### Task instructions
Look through the entries below for the line with "[facebook] (26, 2426)" and the line with "Fell in Love (554, 864)", then give again exactly those two lines and all lines between them, minus the pictures.

:: Listed entries

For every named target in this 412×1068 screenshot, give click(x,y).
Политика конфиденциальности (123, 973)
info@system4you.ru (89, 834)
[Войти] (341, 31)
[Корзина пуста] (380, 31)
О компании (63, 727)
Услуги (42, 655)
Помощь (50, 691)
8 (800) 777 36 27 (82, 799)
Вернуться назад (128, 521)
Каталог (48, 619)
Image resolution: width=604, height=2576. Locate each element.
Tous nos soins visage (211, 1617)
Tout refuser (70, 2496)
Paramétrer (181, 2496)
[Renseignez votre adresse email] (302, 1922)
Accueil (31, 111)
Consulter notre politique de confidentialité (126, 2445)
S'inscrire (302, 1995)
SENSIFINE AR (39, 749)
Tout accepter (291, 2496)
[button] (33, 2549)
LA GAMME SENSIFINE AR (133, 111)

::::
:: Listed entries

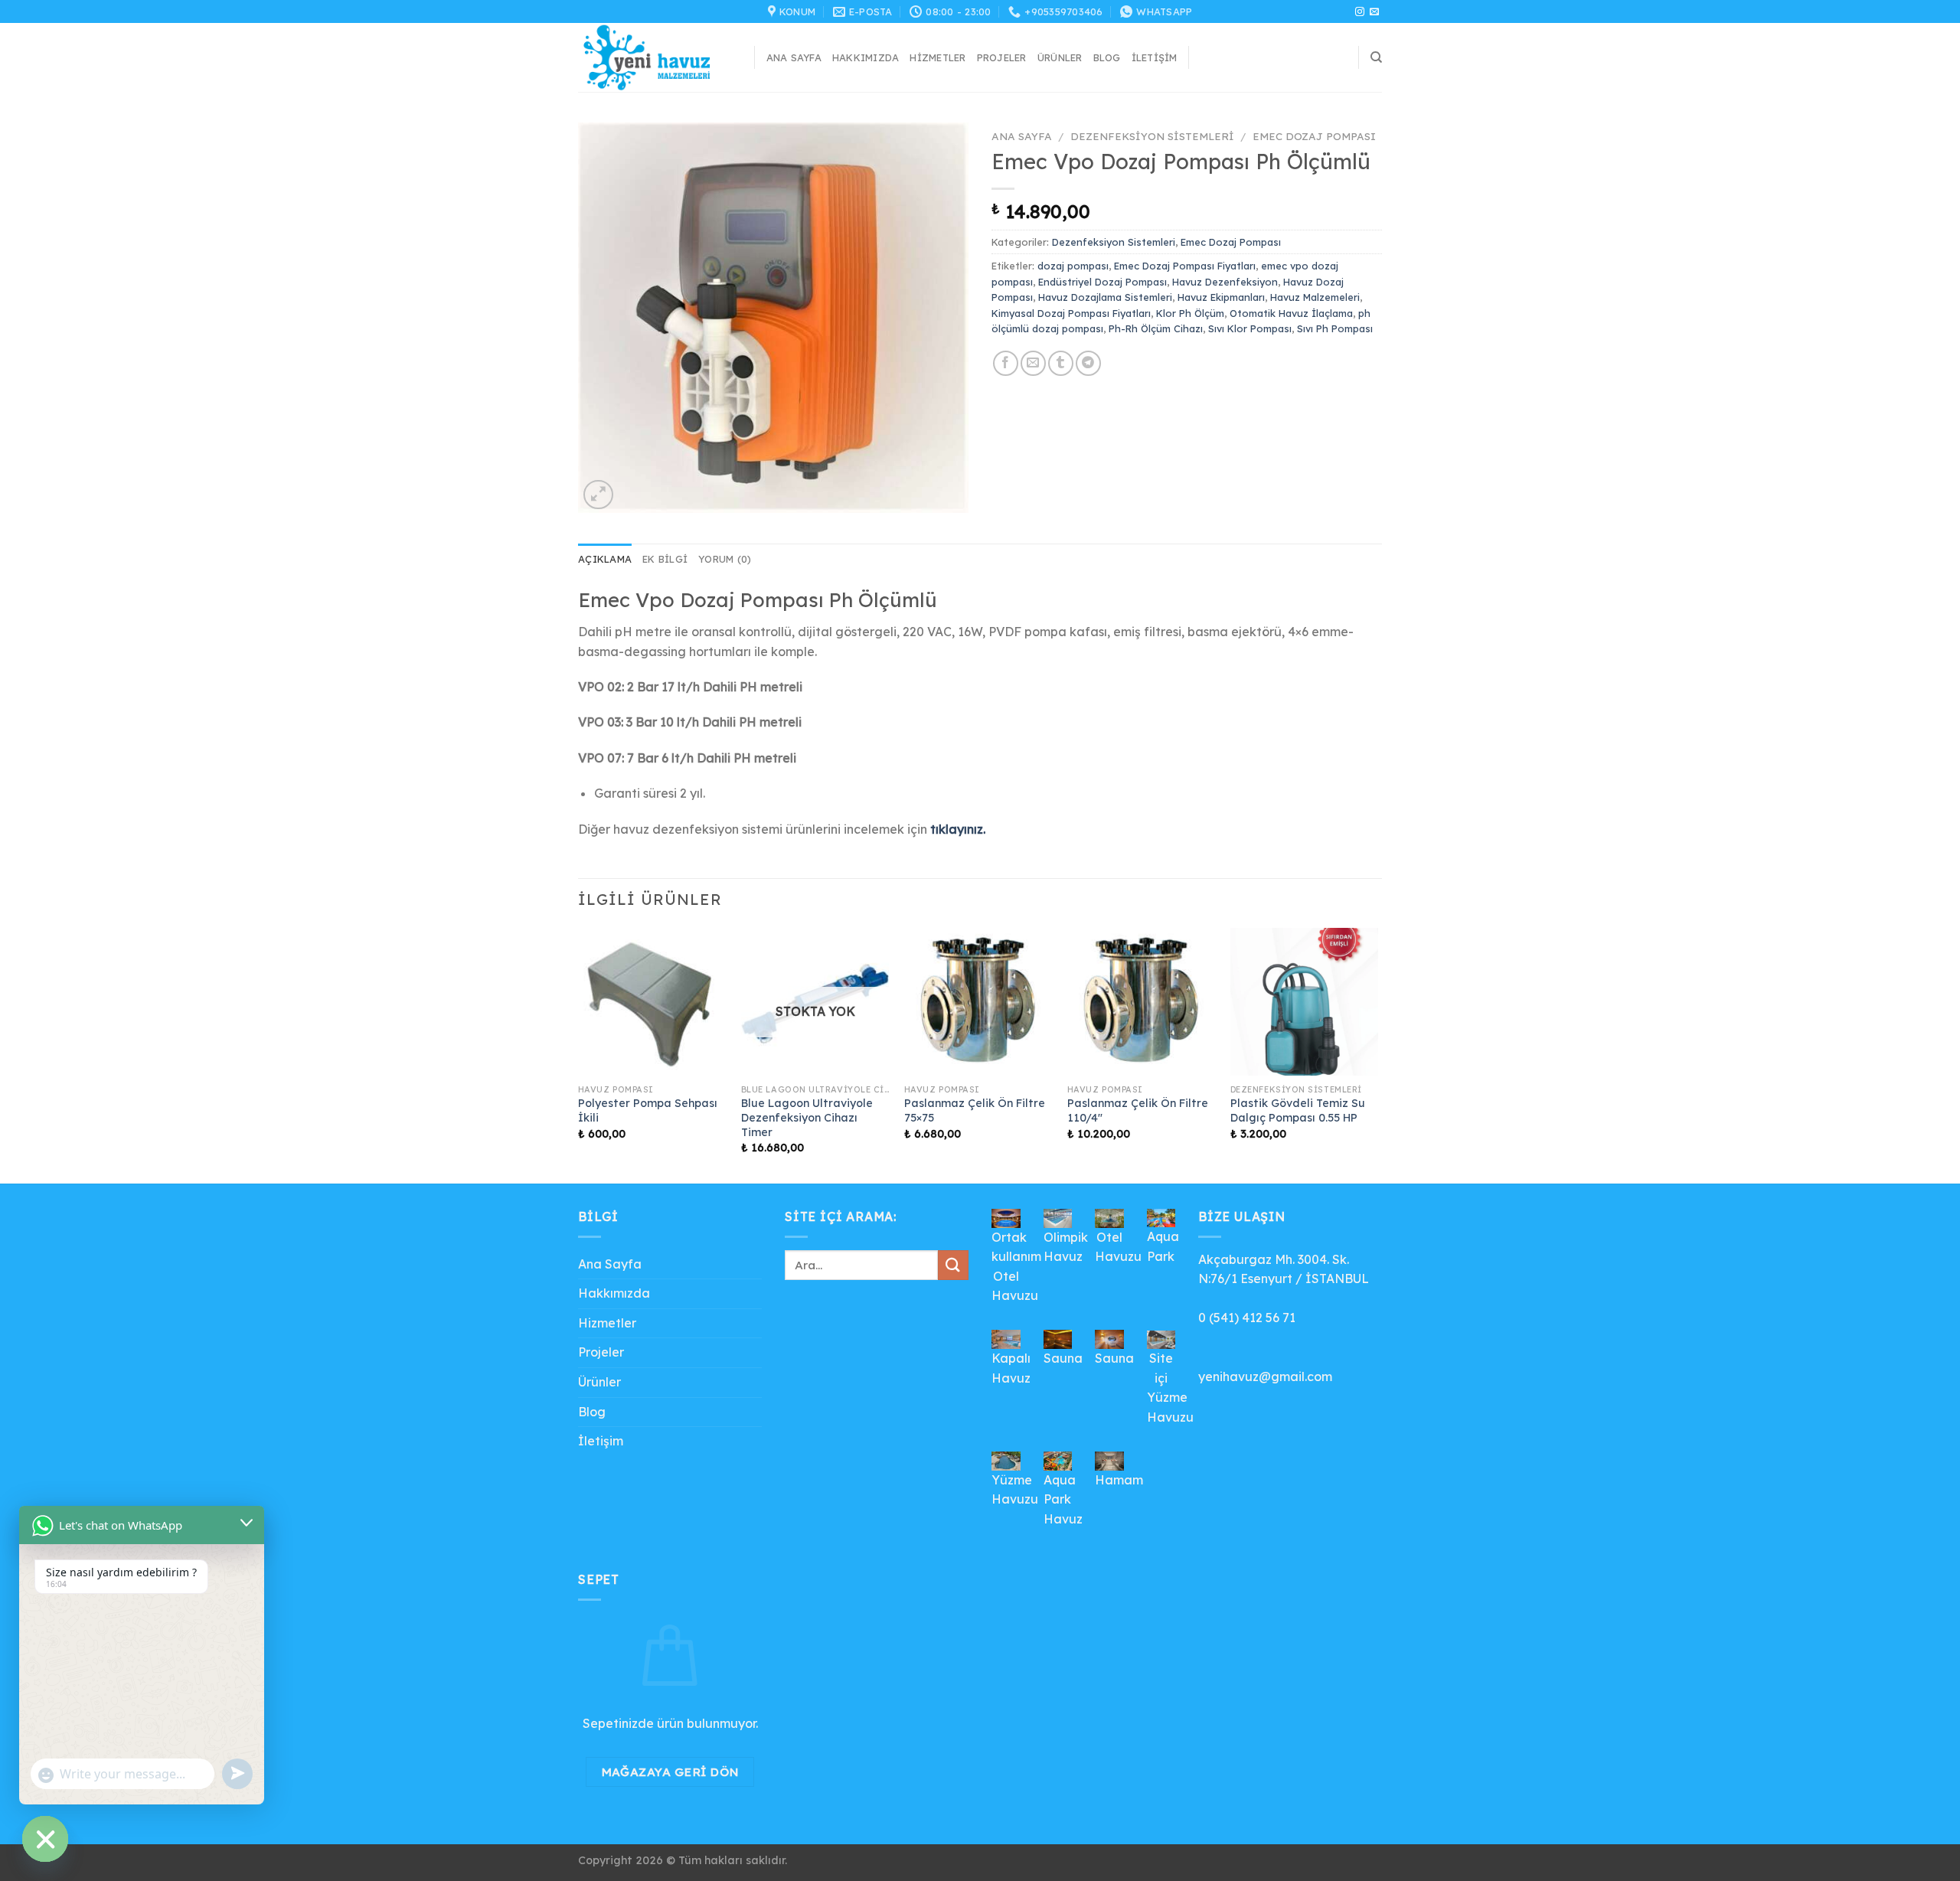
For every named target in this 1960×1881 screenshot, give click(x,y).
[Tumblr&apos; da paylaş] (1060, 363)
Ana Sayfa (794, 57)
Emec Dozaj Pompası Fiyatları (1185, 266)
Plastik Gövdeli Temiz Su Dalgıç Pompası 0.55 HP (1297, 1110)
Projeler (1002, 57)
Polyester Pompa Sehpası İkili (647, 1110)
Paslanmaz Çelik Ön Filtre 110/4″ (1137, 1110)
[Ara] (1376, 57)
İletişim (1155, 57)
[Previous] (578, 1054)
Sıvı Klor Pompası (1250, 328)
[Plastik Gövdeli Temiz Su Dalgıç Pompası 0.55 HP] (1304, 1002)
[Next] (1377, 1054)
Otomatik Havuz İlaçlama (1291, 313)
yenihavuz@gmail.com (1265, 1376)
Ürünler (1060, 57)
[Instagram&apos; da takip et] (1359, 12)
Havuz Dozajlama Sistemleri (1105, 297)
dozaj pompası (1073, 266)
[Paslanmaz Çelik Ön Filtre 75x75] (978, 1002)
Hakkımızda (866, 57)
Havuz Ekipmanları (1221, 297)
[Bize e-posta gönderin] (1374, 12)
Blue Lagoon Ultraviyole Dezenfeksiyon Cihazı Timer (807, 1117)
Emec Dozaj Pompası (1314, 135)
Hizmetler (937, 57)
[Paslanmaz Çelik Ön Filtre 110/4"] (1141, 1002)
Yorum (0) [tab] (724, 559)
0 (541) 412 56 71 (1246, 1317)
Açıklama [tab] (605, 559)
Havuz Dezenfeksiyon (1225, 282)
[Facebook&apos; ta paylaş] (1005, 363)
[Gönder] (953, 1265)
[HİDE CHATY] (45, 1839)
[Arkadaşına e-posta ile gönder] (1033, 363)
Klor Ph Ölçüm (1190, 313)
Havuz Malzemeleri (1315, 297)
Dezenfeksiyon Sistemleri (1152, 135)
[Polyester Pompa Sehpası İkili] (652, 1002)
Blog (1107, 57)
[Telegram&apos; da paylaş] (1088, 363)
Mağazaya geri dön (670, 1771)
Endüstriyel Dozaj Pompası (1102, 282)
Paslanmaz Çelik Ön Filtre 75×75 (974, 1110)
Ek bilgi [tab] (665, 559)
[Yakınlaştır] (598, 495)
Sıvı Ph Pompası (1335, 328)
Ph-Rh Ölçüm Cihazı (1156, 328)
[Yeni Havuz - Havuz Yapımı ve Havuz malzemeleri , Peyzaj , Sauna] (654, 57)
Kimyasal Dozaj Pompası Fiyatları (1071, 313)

::::
:: Listed entries

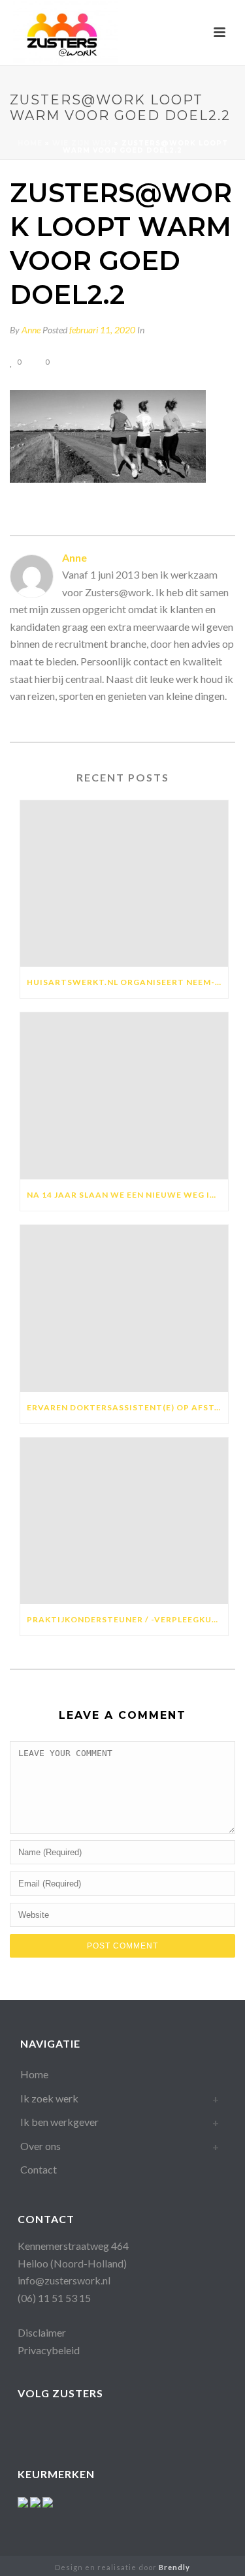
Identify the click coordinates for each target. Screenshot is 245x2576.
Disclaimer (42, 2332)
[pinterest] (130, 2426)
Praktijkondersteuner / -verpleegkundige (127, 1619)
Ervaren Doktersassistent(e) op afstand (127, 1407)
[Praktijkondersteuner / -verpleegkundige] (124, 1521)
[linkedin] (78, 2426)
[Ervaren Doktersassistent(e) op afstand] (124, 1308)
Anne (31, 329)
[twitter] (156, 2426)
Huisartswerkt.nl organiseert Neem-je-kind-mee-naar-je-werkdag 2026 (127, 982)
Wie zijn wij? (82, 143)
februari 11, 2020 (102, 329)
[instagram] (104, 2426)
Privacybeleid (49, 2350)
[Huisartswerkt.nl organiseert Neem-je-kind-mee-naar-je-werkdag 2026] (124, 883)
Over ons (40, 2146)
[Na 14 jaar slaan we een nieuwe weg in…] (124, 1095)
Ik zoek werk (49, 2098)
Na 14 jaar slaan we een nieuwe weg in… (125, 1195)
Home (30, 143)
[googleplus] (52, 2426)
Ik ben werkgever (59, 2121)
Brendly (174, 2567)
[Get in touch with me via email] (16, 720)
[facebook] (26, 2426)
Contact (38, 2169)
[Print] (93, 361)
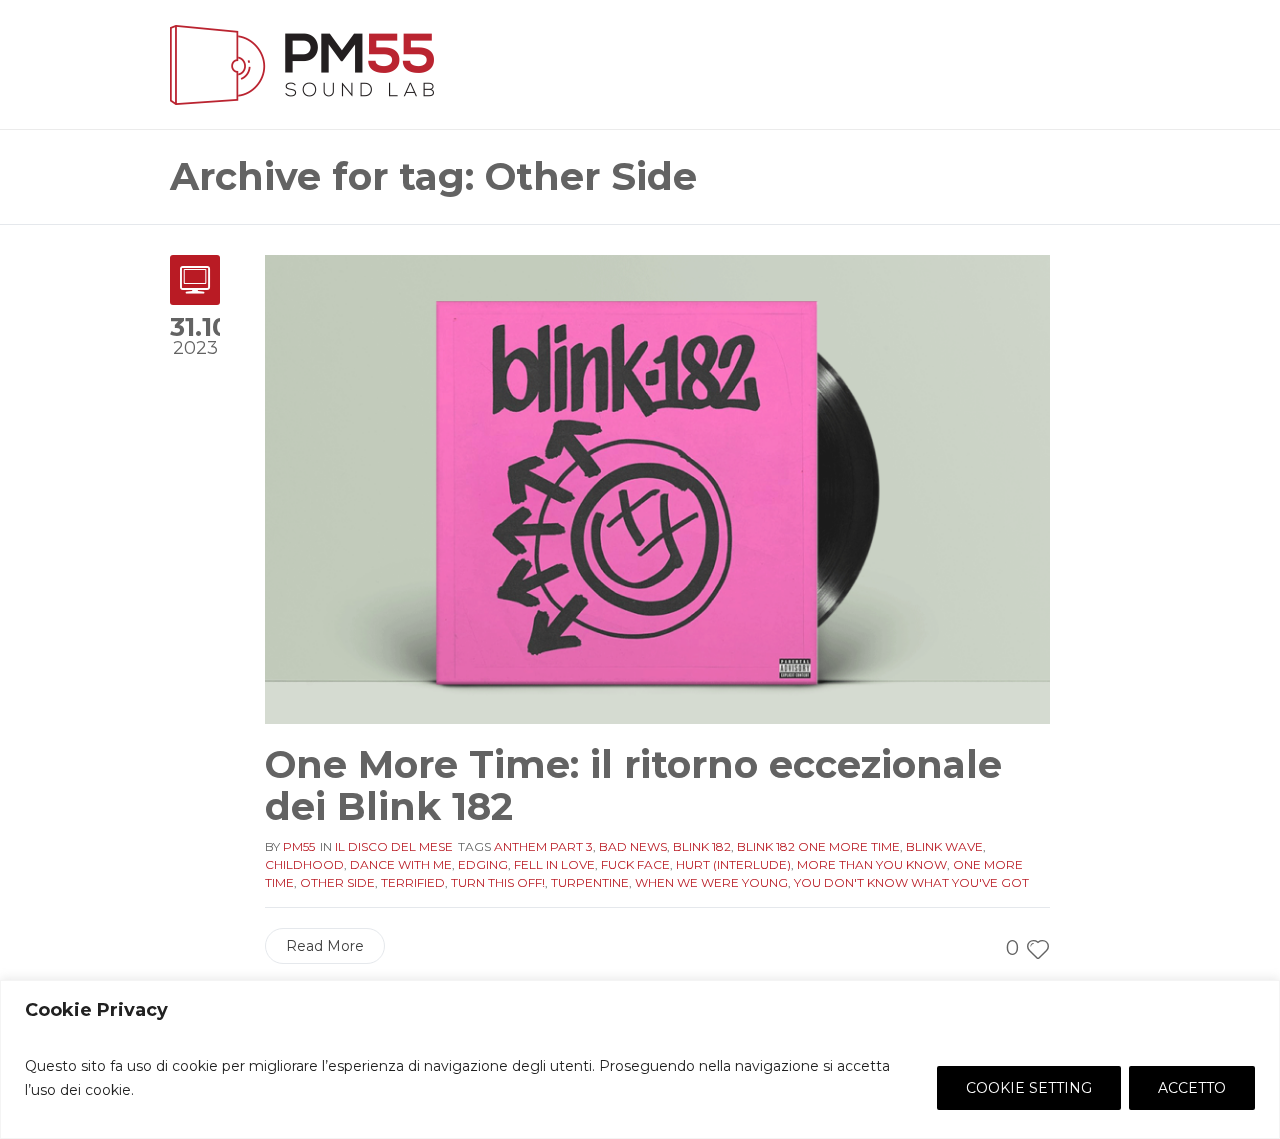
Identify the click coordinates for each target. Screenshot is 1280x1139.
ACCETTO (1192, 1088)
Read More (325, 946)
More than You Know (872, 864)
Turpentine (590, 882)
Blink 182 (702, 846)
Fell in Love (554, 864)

::::

### Response area
[facebook] (26, 2426)
Contact (38, 2169)
[Print] (93, 361)
Identify the click coordinates for each target. Screenshot is 1280x1139.
ACCETTO (1192, 1088)
Read More (325, 946)
More than You Know (872, 864)
Turpentine (590, 882)
Blink 182 (702, 846)
Fell in Love (554, 864)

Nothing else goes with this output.